The university wants 20 percent more for its operating budget and nearly double the amount it requested for capital improvements two years ago for its biennium budget.
Included in the budget are allocations for:
Already approved by the university's Board of Regents, the budget for the two-year period ending in mid-2009 will be sent for the governor's review and then legislative consideration.
Officials say the larger capital improvement budget is needed to address the university system's growing deferred maintenance backlog and projects such as UH-West O'ahu that have been left unfunded for years.
"Partially we're still catching up on projects that didn't get dollars for so many years," said regent chairwoman Kitty Lagareta. "Deferred maintenance stuff was practically erased from the budget for about 10 or 15 years."
Lagareta said the fact that the state has a surplus did not influence the larger budget requests this year.
"The campuses put it together from the ground up and presented to the regents their priorities," she said. "Some things are just getting desperate," said Lagareta, citing what she called the "dreadful" condition of the UH-Manoa and UH-Hilo dorms and the university's deferred repair and maintenance backlog, estimated at more than $180 million.
NEEDS, NOT WISHES
Also included in the university's operating budget proposal is a request for about 388 new faculty and staff positions, most of which are for student academic counseling, financial aid support and advising — all intended to help students stay in school and graduate on time.
Linda Johnsrud, vice president for academic planning and policy, said the university tried to gear its operating budget requests to "meet the needs of the state" by addressing workforce development and increasing the education level of the state's population.
"We've got to increase enrollment, we've got to increase retention and we've got to increase graduation rates if we're going to increase the educational capital of the state. This budget is very much geared to supporting those things," Johnsrud said.
The university's chief financial officer, Howard Todo, said the budget reflects the priorities of each of the 10 different campuses. He said it represents what the university feels are crucial needs rather than a wish list.
"We asked the chancellors to take a hard look at their budget and focus on the needs. We really asked them to use those needs to focus their requests in a way that we weren't just asking for everything we can think of," Todo said.
NO. 3 ON PRIORITY LIST
A number of projects that have been in the works for years are included in the university's capital improvements request.
The development of a four-year UH campus in West O'ahu is one of the highest-ranking projects, with the university requesting a total of $35 million. That amount was requested by the university last legislative session for the university's supplemental budget, but it was denied by lawmakers.
Development of the West O'ahu campus ranks third on the university's list of priorities, preceded only by $19 million to address health and safety requirements and $131 million to address the university's maintenance backlog.
"We're cautiously optimistic that we'll get the funds this time around," said Gene Awakuni, chancellor of UH-West O'ahu. "Number three on the priority list says a lot about the university's commitment to UH-West O'ahu."
The university is also requesting authorization to raise and spend up to $100 million in private money for the West O'ahu project. The money would come from the private developer in exchange for development rights on up to 200 acres of the 500-acre site owned by the state, Awakuni said.

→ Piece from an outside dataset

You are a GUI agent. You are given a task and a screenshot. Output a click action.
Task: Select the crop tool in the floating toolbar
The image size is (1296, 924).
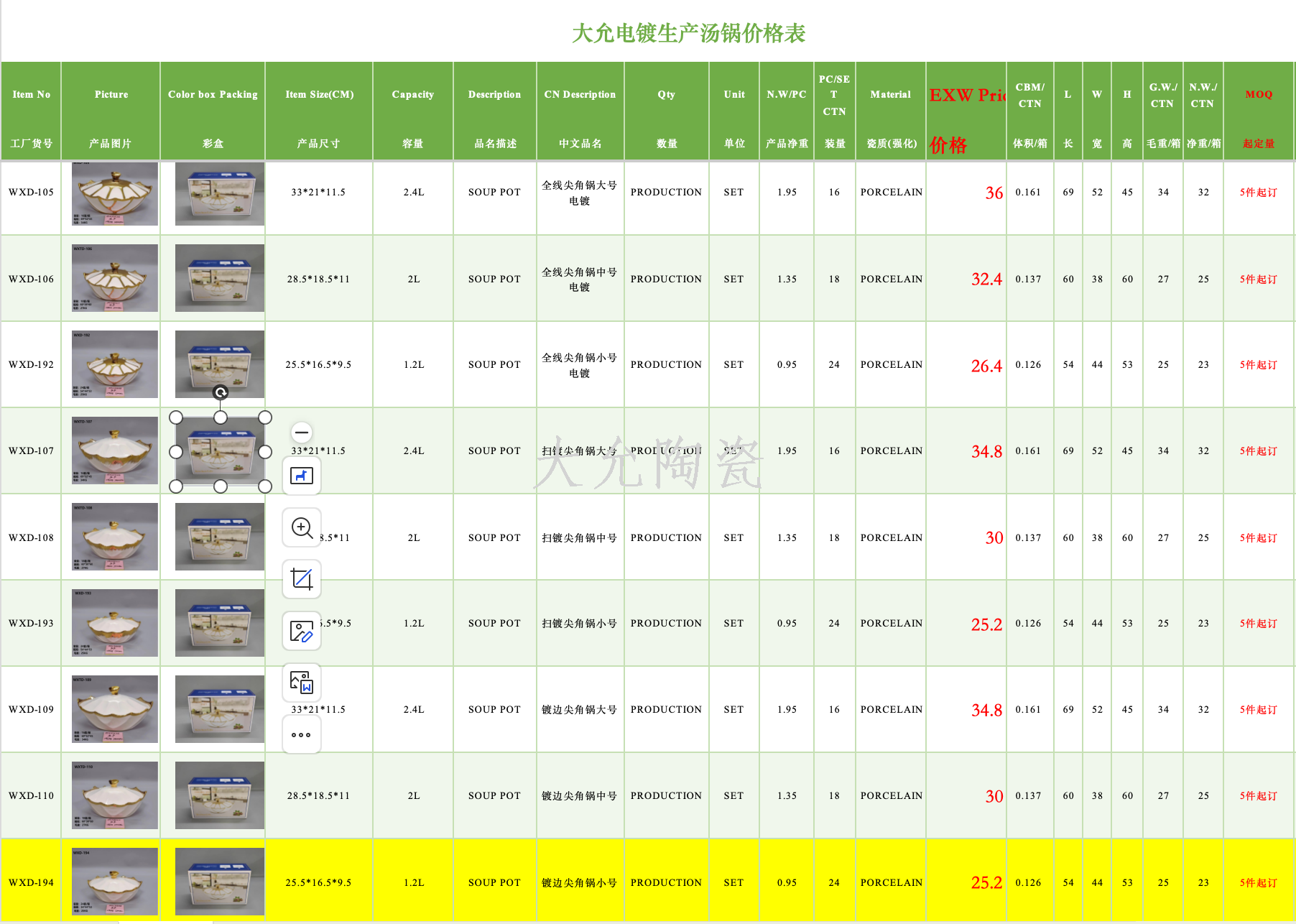tap(302, 579)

Plans call for Phase I of UH-West O'ahu to be completed by 2009 and include the construction of four buildings on the 500-acre Kapolei site and is expected to accommodate 1,520 students. Total cost of the infrastructure and buildings is expected to be about $150 million. No date has been set for completing the other phases.
WINDWARD LIBRARY
Also included in the CIP proposal is a request for nearly $50 million for the design and construction of a new Library and Resource Center at Windward Community College. The building would replace the current cramped 8,000-square- foot library built in the 1930s.
"Our current library is in a building about 75 years old. It's an old state hospital building — very musty, moldy and not very library like. Replacing it is long overdue," said Angela Meixell, Windward Community College chancellor.
Meixell said the new building will also be used as a learning center and will house several other units.
"It'll help both the college and the community. Our community uses our campus a lot," she said.
The university is also making a commitment to rebuild a structure lost to fire at the Lab School in June. The university is requesting $4.1 million for the planning and design of the new building in fiscal 2008 and $45 million for construction of the building in fiscal 2009.
Don Young, interim dean of the UH College of Education, has said that the university is committed to replacing the lost building within three years and the new building likely will hold classrooms and faculty offices for the Lab School and for UH's College of Education. The building also will house several departments displaced following the fire, including orchestra, choir, theater and athletic programs.